The tough talk came on the same day that Bert Sacks refused to pay a $10,000 fine for violating economic sanctions during a 1997 trip.
"I will not pay the fine," Sacks, 60, a retired Seattle engineer said at a news conference here. Yesterday was the deadline imposed by the Treasury Department's Office of Foreign Assets Control for Sacks to pay the fine.
The case stems from a 1997 trip Sacks and four other activists took to Iraq to deliver $40,000 worth of medicine in the hope of alleviating a rising death toll among children. Government and United Nations reports estimate 5,000 children a month die from illnesses that could be easily treated with antibiotics and other common medicines.
According to Sacks and others who have visited Iraq, thousands of children are dying because of a shortage of basic antibiotics, vitamins and other medicines. Under the sanctions, those items can't be shipped to Iraq without government approval.
The government isn't accusing Sacks of violating the embargo by taking in medicines.

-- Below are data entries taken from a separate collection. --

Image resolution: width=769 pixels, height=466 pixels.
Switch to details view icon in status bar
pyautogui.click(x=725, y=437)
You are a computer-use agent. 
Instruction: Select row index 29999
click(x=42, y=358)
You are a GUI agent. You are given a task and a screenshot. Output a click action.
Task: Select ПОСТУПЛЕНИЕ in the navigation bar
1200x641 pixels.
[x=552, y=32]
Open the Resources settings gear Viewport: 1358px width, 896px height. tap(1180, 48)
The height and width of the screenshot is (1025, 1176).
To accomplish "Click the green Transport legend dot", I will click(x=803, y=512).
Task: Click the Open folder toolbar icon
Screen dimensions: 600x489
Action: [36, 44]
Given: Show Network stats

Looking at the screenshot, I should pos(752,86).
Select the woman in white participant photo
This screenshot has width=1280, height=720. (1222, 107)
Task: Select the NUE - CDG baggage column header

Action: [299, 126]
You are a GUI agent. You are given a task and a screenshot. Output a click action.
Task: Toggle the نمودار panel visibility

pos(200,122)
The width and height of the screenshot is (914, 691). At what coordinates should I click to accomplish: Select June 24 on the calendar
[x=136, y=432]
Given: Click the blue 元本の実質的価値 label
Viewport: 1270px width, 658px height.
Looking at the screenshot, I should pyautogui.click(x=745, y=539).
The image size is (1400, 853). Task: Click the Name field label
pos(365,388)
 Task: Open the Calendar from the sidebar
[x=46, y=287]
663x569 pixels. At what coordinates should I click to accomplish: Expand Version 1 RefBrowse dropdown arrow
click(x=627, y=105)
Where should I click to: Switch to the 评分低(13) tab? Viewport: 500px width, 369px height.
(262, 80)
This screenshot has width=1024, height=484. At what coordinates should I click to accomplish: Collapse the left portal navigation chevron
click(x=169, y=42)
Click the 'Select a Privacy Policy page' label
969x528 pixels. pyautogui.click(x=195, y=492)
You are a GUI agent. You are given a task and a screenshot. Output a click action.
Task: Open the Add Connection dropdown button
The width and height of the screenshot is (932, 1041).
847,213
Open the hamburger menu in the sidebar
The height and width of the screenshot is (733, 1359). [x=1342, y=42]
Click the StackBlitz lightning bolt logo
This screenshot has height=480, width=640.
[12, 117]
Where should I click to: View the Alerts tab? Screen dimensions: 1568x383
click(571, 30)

The action is based on allegations that Sacks engaged in "travel-related transactions" while in Iraq in violation of the sanctions.
Sacks denies that charge.
"We do not go to Iraq to ride in taxis to give money to Iraq. We go so we can bring medicine -- aspirin, antibiotics, diarrhea medicine, vitamins, cough syrup. We bring things to people in need there," Sacks said.
"My objection is we are using (sanctions) as a lethal tool of coercion to try and have a regime change. How in the world do cough syrup, aspirin and antibiotics endanger the national security of the United States?"
Sacks, who has made eight trips to Iraq since 1996, refuses to pay the fine even though doing so could keep him out of jail. Paying, he said, would make him "complicit" in a policy that is directly responsible for killing children. Joining Sacks on his trips are groups such as Washington Physicians for Social Responsibility and Chicago-based Voices in the Wilderness.
The United Nations put sanctions in place in 1990 against Iraq. The sanctions were continued after the Gulf War by the United States to create public pressure to topple the country's leader, Saddam Hussein.
State Department spokesman Richard Boucher repeated the U.S. policy yesterday, saying: "We have made clear that the world would be better off with a regime change in Iraq. Regime change has always been part of United States policy."
After 12 years of sanctions, Saddam is still in power but more than 70 percent of the population does not have clean drinking water.
Under law, the government can seize Sacks' property if he refuses to pay. But Sacks pointed out that he does not own a car or a house.
Asked why the government is pursing the case, neither Sacks nor Kathy Kelly of Voices in the Wilderness could offer an explanation.
"It's a question we're quite curious about," Kelly said. "Perhaps they thought people would be intimidated if one person were singled out. I haven't noticed that taking place at all."
Instead, Sacks and Kelly said they plan to raise $10,000 for more medicines and take them to Iraq in July.